Nature Notes April 2021

Total monthly rainfall: 3.5 millimetres, maximum daily rainfall: 3 millimetres (11th April).

Rain fell on two days of the month and there were 11 days with 100% cloud cover for at least part of the day.

Maximum temperature on the warmest days was 16°C on the 20th and 24th. Maximum temperature on the coldest day was 8°C on the 7th April.

Winds blew from a north-easterly or north-westerly direction for 24 days of the month, and there were 7 days when we had an overnight grass frost and a further 6 with a strong wind-chill.


The unusually cold April weather restricted our new wildflower sightings to only three this month, these being yellow archangel on the 10th, greater stitchwort on the 13th, and wood anemone on the 27th. Together with the 17 species seen so far in the previous months of the year, which brings our total to 20 for the year so far. In addition, the white version of our English bluebells first began to open on April 25th.

Six species of butterfly were seen this month, although in small numbers. A small tortoiseshell appeared on our gravel drive on a sunny April 4th, followed by a gap of thirteen days before a cluster of sightings beginning with a speckled wood in sunshine beside our back woodland pond. The 18th produced an orange tip in the woodland ride. On the 19th we spotted a comma on a sunny tree trunk by the woodland edge – the third day running that the temperature reached 14°C. The 20th (warmest day of the month) gave us a green-veined white among the garden wildflowers, while we found a holly blue on some damp mud in a dried-up drainage ditch on the 23rd.

Moths did not fare so well, with an orange moth found dead indoors to light two months early so indoor-bred – and almost certainly trapped by a spider on April 1st. A three-week gap then followed until Susan spotted our first green-oak tortrix moth caterpillar dangling from a hornbeam on April 22nd. No further caterpillars were found this month, which does not bode well for the blue-tits who feed them to their chicks.

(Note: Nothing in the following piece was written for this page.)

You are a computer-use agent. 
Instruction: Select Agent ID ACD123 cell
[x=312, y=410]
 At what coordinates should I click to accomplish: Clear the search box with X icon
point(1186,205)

Other insects first seen during the month include a white-tailed bumblebee on white deadnettle (8th April); queen wasp indoors and pond skater on our back woodland pond (20th April); the crane-fly Tipula maxima among soft rush at the back woodland pond (23rd April); lesser diving beetle at the back woodland pond, and a large red damselfly on marsh marigold in the small garden pond on the 29th April.

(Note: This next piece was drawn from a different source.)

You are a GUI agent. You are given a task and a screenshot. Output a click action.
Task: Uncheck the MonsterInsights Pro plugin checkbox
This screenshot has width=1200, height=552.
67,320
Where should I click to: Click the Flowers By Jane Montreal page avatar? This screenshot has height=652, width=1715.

Information on wild birds is as follows: The female Canada goose went broody on our largest island on April 7th. We heard the chiffchaff in the wood on the 14th, and saw the first swallow on the telephone cable on the 18th – rather late arriving, and all by itself. Our first cuckoo was heard on the 24th (also rather late), bringing our running total to 24 birds for the year so far. For most of the month, duck eggs were eaten by crows almost daily, and on the 28th and 29th wood pigeon eggs were also taken.

Other creatures spotted during the month were a fox in the wood (flushed out by the family dogs on the 3rd).

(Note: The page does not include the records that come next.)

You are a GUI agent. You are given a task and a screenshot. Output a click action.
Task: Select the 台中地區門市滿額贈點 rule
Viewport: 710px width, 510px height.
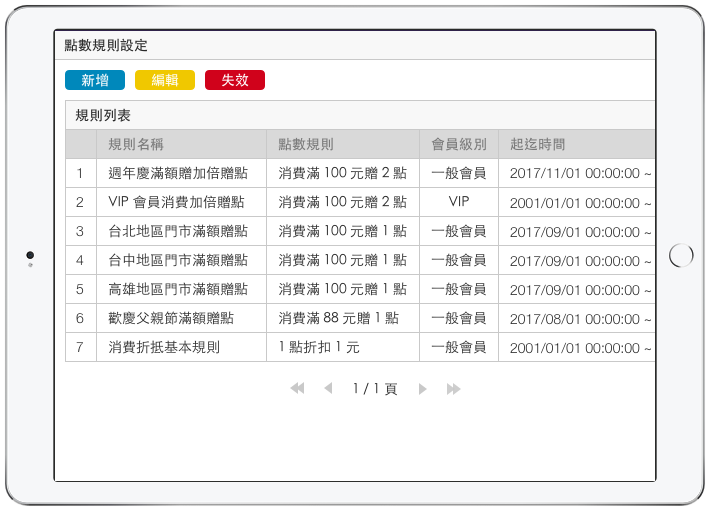coord(177,261)
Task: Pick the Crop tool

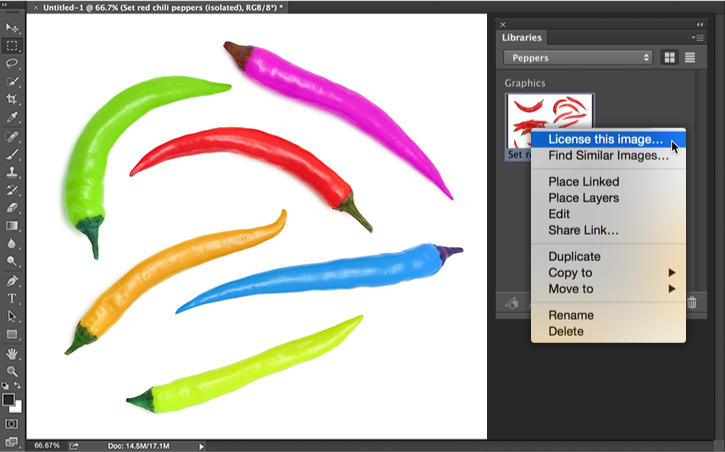Action: [x=12, y=99]
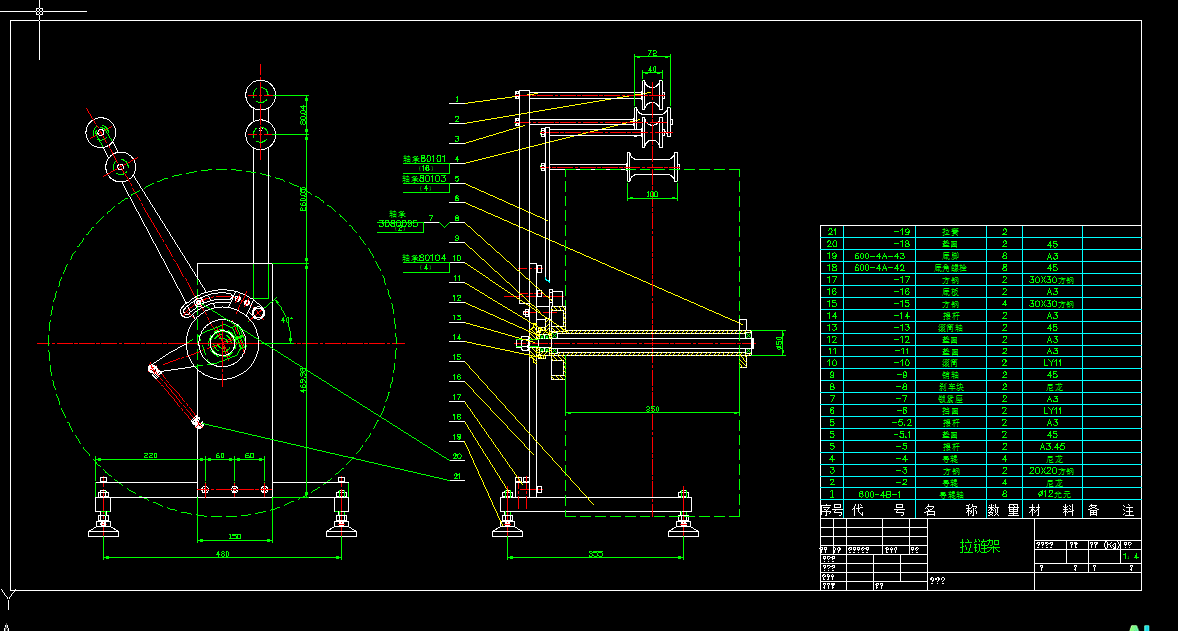Select the balloon label 链条80101
Viewport: 1178px width, 631px height.
(424, 158)
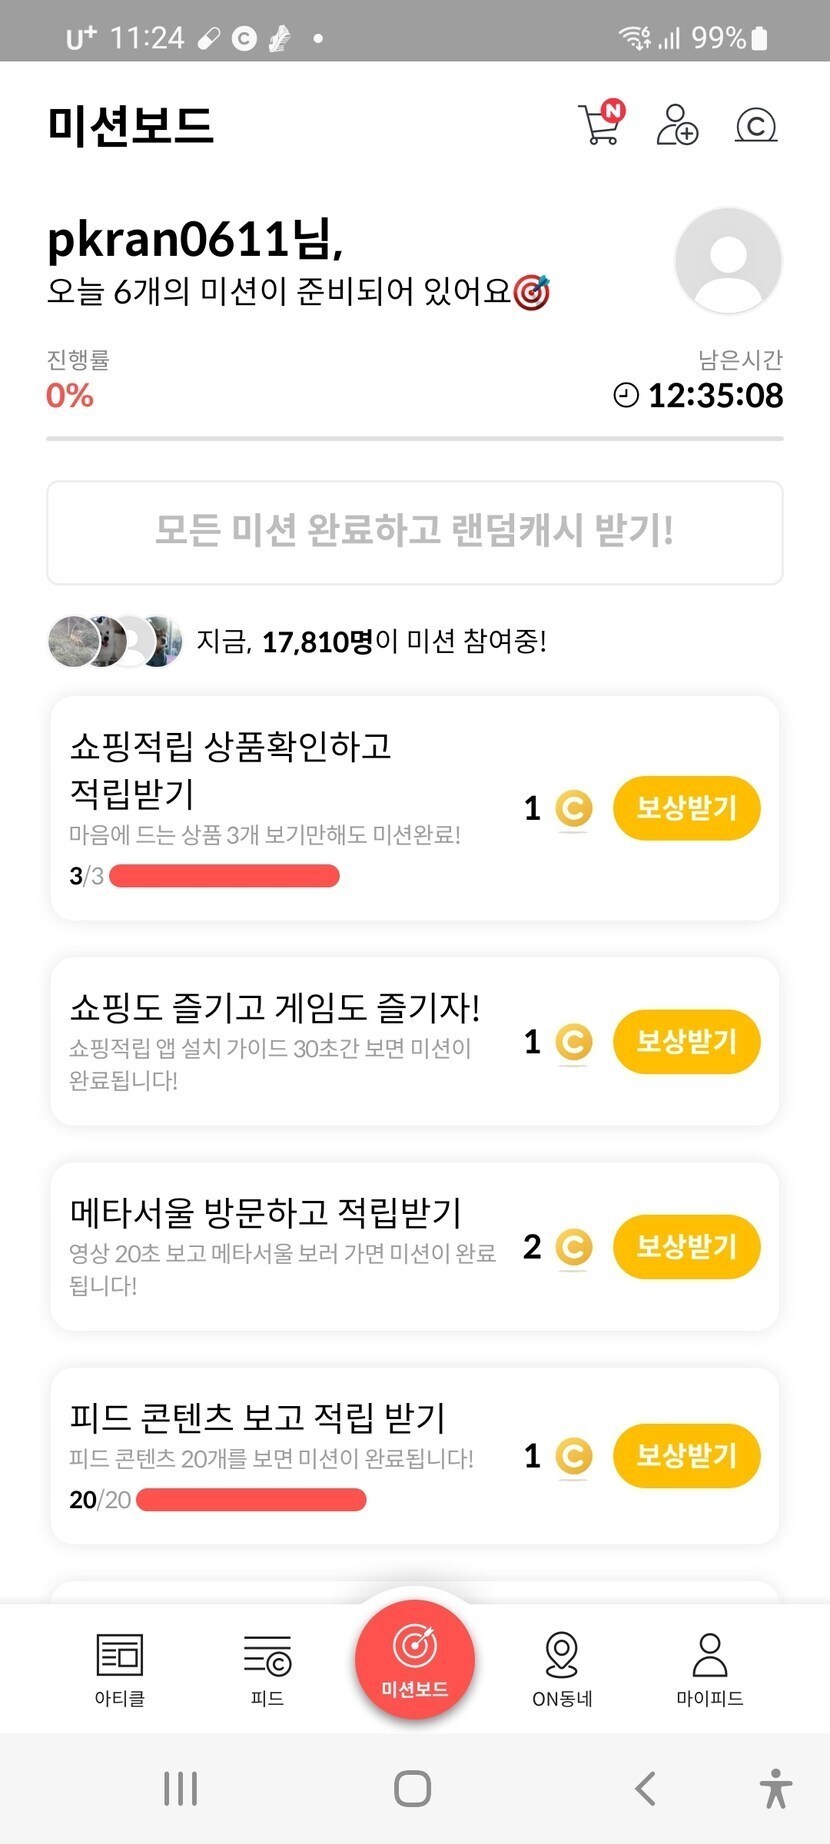Open the shopping cart icon
This screenshot has width=830, height=1844.
point(600,125)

Our first mole-hill of the year was found on the garden lawn on the 7th. We found a small toad beneath a reptile shelter on the 8th, and a baby slow-worm under another shelter on the 17th April. Finally, we found a large number of frog tadpoles in the shallows around the lake on the 23rd, having missed their frogspawn earlier (presumably hidden deeply among rushes to protect against the April frosts).

Among the trees and shrubs, buds began to open on the silver birch on April 2nd, on goat willow (April 9th), on the oaks by the 26th, and on beech by the 28th. Field maple and silver birch leaves started showing on the 4th, followed by dog rose on the 6th, horse chestnut on the 11th, and wild cherry on the 24th. Hornbeam showed full spring-green leaf on April 8th. Finally crab apple showed pink blossom on the 28th.

Some of the woodland trees have suffered from a tree rust this year which looks rather unsightly but, according to the Woodland Trust website is caused by harmless algae usually on the north side of some trees during winter.